La storia dell’azienda Piaggio cominciò nel 1882, quando Enrico Piaggio Senior acquistò un terreno ortivo di 4.800 m2 situato a Sestri Ponente in località “Della Persa”, al prezzo di 25.000 lire. Per la destinazione commerciale e l’amministrazione di quel terreno, Enrico Piaggio e il figlio ventenne Rinaldo fondarono la Società Rinaldo Piaggio con sede a Sestri Ponente (GE), che fu trasformata, tre anni dopo, nella società in accomandita semplice Piaggio & Co., destinata ad affermarsi, nel settore dei cantieri navali, quale azienda leader nella realizzazione dell’arredamento interno per imbarcazioni e per piroscafi di grandi dimensioni.
Nel 1893 Rinaldo Piaggio, sposando la figlia di Nicolò Odero, Elena, si imparentava con un’altra delle famiglie protagoniste della nascita dell’industria italiana.
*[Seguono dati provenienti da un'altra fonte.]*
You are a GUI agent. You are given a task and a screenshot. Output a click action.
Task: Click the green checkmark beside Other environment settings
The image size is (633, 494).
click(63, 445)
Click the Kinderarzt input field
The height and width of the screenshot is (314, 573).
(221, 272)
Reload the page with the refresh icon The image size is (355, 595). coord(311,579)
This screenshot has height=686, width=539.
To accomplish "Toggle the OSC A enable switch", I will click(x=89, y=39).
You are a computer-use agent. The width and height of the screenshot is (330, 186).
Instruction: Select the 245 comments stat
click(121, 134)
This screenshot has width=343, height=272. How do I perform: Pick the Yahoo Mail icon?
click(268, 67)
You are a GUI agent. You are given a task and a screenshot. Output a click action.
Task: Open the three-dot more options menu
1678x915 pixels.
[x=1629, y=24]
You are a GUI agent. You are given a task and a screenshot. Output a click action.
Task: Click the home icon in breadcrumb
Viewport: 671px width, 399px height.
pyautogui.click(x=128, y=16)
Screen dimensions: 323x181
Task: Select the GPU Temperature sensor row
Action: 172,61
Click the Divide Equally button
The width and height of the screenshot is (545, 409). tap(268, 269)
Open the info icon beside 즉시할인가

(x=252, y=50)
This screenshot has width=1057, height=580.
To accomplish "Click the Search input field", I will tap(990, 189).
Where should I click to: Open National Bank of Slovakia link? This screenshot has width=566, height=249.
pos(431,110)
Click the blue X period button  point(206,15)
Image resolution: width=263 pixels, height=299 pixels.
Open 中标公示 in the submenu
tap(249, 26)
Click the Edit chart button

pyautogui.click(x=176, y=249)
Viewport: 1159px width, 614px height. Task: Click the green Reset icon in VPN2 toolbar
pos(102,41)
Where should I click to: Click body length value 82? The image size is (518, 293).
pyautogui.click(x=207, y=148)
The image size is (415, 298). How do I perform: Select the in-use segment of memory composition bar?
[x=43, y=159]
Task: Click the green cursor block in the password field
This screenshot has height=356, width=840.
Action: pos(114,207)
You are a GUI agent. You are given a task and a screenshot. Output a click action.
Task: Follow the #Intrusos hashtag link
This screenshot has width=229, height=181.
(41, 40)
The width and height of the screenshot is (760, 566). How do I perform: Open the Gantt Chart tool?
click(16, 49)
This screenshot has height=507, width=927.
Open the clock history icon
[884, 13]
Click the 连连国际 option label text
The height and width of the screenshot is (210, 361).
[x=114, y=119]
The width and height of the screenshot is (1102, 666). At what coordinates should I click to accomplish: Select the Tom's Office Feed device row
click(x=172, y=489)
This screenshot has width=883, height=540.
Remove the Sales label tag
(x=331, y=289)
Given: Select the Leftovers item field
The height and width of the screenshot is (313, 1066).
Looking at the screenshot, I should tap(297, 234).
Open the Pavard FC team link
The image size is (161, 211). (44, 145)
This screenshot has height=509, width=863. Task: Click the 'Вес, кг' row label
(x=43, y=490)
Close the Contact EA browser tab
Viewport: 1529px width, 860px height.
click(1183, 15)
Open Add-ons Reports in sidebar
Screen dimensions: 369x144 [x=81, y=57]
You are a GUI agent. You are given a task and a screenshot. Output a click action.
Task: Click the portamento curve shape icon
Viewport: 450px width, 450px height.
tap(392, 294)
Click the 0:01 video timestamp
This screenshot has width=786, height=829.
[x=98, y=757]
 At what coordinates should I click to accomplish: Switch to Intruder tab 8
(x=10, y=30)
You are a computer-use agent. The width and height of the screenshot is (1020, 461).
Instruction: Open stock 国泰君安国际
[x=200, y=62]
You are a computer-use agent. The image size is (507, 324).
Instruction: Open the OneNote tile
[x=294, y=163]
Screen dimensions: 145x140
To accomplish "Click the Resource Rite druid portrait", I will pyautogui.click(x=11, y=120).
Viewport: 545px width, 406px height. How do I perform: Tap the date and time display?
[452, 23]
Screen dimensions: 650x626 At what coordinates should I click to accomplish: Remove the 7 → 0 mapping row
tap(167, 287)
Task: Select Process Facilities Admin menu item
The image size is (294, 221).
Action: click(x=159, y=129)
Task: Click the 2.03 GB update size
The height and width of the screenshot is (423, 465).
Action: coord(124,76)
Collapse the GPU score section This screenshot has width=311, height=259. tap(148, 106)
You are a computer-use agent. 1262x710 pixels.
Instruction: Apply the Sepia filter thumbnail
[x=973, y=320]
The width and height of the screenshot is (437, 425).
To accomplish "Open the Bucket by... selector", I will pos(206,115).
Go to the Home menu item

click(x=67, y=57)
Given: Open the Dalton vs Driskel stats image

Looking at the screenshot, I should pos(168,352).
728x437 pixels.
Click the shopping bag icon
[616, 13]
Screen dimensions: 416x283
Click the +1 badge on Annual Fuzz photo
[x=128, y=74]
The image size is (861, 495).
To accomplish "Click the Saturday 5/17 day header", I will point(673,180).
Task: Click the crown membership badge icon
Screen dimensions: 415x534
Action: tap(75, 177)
Gli Odero, infatti, possedevano i cantieri navali liguri, acquisiti successivamente dal gruppo industriale della suaccennata famiglia Orlando, che era proprietaria anche di importanti acciaierie. Le fonderie rappresentano l’elemento essenziale per l’industria navale tanto quanto la carpenteria costituisce l’attività basilare per la realizzazione delle finiture interne delle imbarcazioni, settore in cui eccelleva lo stabilimento Piaggio di Sestri Ponente: in effetti, gli Odero costruivano navi, la Piaggio & Co. ne curava gli arredamenti.
Le cronache dell’epoca riferiscono che tutte le navi più importanti varate dai vari cantieri in Liguria ricorrevano all’arredamento e agli interni firmati Piaggio, frutto della collaborazione di ebanisti, intarsiatori e abilissimi maestri la cui creatività e capacità erano apprezzate a livello internazionale. La stessa Marina imperiale tedesca e numerose altre società straniere privilegiavano il design realizzato dalle maestranze della società di Sestri.
La Piaggio & Co. lavorò per tutti i grandi costruttori navali genovesi e, gradualmente, per tutti i più importanti cantieri italiani. Nel giro di pochi anni i reparti della lavorazione del legno vennero integrati con quelli per la lavorazione dei metalli, del vetro e della tappezzeria; furono allestiti uffici per la progettazione degli arredamenti. Le maestranze erano formate da ebanisti, intarsiatori, cesellatori e decoratori. L’impresa di Rinaldo Piaggio assunse rapidamente una posizione di monopolio nel settore degli arredamenti navali.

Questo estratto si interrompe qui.